The first Crossrail train tunnel has been completed, as the tunnelling machine Phyllis finished the Royal Oak to Farringdon tunnel in London. The tunnel construction marks the half-way mark in Crossrail’s 26 mile excavation marathon.
It has been 17 months since Phyllis commenced her 4.2 mile journey from Royal Oak in west London. In what Crossrail hails as “the most significant addition to London’s transport in a generation”, Phyllis and six other machines have collectively passed the 13 mile mark in their mission to build major new underground train tunnels in the UK capital.
Currently in the Holborn area, Phyllis’ sister machine, Ada, is due to complete tunnelling during the winter.

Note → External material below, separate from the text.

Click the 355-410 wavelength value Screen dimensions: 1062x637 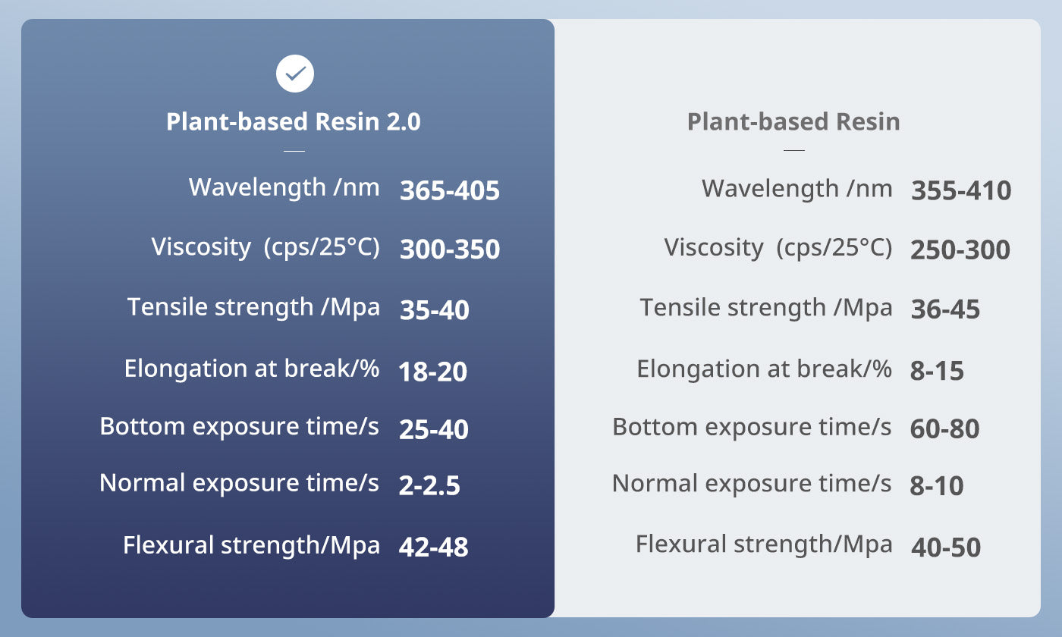pyautogui.click(x=961, y=191)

Six other machines will finish their routes in 2014. Phyllis will be dismantled over the coming weeks, and her 130 metre long trailer system removed from the tunnel via the recently completed Fisher Street shaft.

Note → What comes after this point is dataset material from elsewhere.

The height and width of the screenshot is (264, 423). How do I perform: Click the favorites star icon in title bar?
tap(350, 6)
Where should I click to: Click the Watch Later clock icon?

Crossrail Programme Director Andy Mitchell said: “Crossrail’s construction continues to move ahead at a significant pace. Crossrail has not only completed the first Crossrail tunnel under London but has reached the half-way point for our tunnelling machines with a phenomenal 13 miles of train tunnels constructed to-date. A further six tunnelling machines are currently hard at work constructing over 100 metres of new tunnel each day with major tunnelling due to complete next year.”

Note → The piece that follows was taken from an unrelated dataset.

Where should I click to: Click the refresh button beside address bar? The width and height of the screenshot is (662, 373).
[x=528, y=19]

The final concrete rings for the western tunnels at Old Oak Common will be cast at Crossrail’s temporary concrete segment factory this week. The rings are erected by the tunnelling machines as they excavate the earth and advance forwards.
More than 1,000 people are working on Crossrail’s western tunnel section, building new train tunnels between Royal Oak at Farringdon, and new passenger, platform and service tunnels for Crossrail stations at Bond Street, Tottenham Court Road and Farringdon. A further 9,000 people are working across the project.
Following its opening in 2018, it is estimated that upwards of 200 million passengers will travel on Crossrail each year. The system promises to transform train travel across London and the south east, boosting London’s rail capacity by 10%, delivering faster journey times and bringing an additional 1.5 million people closer to the capital’s business centres.